Autre point : le Conseil a souligné qu’il n’était pas exigé que la personne ait pu, pendant l’exécution de cette peine, bénéficier de mesures de nature à favoriser sa réinsertion. Enfin, les renouvellements de la mesure pouvaient être décidés sans que la dangerosité de la personne soit corroborée par des éléments nouveaux ou complémentaires. Pour ces raisons, sans qu’il soit besoin d’examiner les autres griefs, le Conseil a censuré l’essentiel de la loi.

Un texte de remplacement ?

Le texte, résultat du contrôle parlementaire, était une proposition de loi des députés, fortement soutenue par le procureur national antiterroriste. Comme pour de nombreux textes à la constitutionnalité douteuse (comme la loi Avia, fake news ou la loi sur les manifestations), le gouvernement a laissé place à l’initiative parlementaire, d’autant que l’ancienne ministre de la justice Nicole Belloubet était réticente.

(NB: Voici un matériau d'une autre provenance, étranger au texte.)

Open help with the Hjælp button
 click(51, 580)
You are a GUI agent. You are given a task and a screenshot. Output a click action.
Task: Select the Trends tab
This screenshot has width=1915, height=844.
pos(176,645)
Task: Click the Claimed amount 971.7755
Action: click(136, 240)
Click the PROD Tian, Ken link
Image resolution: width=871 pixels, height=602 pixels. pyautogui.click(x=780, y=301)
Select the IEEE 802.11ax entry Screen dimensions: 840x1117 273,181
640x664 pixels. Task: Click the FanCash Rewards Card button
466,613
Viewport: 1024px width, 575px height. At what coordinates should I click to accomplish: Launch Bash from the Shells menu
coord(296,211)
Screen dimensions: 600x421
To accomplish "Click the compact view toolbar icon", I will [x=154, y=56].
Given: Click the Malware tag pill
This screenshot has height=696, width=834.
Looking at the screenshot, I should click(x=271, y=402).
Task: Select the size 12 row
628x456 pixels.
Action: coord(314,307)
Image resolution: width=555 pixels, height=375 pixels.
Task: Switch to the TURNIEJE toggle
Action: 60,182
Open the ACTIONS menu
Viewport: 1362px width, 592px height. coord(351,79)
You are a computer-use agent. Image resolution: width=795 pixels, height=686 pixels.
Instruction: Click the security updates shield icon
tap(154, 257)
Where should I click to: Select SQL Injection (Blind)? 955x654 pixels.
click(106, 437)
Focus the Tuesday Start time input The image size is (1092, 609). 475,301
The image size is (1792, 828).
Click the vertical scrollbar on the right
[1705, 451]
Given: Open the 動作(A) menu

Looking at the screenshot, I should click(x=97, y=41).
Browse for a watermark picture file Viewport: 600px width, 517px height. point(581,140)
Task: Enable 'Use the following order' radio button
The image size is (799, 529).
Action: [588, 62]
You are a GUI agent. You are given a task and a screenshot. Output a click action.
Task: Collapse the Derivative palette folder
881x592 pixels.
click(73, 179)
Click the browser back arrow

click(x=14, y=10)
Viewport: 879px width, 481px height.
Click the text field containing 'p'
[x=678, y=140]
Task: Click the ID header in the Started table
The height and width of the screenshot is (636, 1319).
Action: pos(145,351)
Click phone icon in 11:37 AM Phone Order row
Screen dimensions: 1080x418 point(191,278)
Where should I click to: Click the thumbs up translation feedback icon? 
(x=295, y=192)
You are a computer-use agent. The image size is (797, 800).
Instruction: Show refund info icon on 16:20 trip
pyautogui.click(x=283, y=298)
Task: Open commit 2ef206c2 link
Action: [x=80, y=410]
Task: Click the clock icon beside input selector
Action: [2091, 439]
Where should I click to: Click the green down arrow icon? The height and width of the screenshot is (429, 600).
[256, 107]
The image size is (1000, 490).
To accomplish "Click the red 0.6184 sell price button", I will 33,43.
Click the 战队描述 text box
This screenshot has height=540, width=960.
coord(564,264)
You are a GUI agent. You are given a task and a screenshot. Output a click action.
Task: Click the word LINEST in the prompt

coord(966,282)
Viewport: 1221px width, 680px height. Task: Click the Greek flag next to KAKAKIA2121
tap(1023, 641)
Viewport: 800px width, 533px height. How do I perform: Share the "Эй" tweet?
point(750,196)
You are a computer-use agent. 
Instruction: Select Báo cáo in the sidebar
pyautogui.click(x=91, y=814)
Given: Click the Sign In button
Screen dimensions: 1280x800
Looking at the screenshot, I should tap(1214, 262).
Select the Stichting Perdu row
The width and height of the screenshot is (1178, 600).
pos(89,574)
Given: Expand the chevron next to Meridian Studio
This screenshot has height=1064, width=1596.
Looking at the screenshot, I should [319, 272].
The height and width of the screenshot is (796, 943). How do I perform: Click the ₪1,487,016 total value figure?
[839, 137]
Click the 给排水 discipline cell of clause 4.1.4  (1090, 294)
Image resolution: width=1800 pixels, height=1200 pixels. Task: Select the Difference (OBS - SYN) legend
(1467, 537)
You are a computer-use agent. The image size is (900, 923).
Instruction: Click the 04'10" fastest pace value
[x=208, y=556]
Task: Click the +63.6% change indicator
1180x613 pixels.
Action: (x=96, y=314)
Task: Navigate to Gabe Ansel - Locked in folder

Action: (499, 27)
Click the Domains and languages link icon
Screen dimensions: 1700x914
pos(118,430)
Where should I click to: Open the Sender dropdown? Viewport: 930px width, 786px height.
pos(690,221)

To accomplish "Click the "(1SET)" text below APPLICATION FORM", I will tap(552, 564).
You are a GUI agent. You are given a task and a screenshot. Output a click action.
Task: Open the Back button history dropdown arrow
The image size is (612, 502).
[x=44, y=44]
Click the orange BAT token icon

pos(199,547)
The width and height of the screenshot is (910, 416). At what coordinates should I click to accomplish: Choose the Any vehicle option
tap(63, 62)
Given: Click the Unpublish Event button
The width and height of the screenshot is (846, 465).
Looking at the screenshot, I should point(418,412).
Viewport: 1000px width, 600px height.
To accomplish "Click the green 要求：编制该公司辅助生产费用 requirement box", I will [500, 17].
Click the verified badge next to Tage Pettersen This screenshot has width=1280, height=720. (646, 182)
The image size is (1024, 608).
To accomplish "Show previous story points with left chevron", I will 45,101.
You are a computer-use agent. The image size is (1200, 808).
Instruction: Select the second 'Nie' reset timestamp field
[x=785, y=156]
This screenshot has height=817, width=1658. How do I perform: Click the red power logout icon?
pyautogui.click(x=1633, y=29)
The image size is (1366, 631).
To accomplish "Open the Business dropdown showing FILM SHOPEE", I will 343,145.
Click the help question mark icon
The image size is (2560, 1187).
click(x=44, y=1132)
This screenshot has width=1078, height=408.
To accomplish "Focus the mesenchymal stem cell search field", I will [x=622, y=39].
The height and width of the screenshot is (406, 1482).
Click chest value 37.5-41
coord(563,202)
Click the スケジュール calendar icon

Au Parlement, seule une poignée de parlementaires s’étaient déclarés opposés au texte, la menace terroriste restant prégnante. Au final, les sénateurs socialistes, les députés de gauche et le président de l’Assemblée nationale avaient saisi le Conseil constitutionnel. Comme si les parlementaires avaient demandé au Conseil de prendre leurs responsabilités.

En indiquant les motifs ayant conduit à juger le texte déséquilibré, le Conseil a lui-même ouvert la porte à un texte de remplacement. Éric Dupond-Moretti a déclaré que le gouvernement travaillait à « l’adaptation et au renforcement de ce dispositif ». À l’heure actuelle, selon nos informations, le texte de remplacement n’est pas arrêté, ni l’éventuel véhicule législatif (proposition parlementaire ou projet gouvernemental).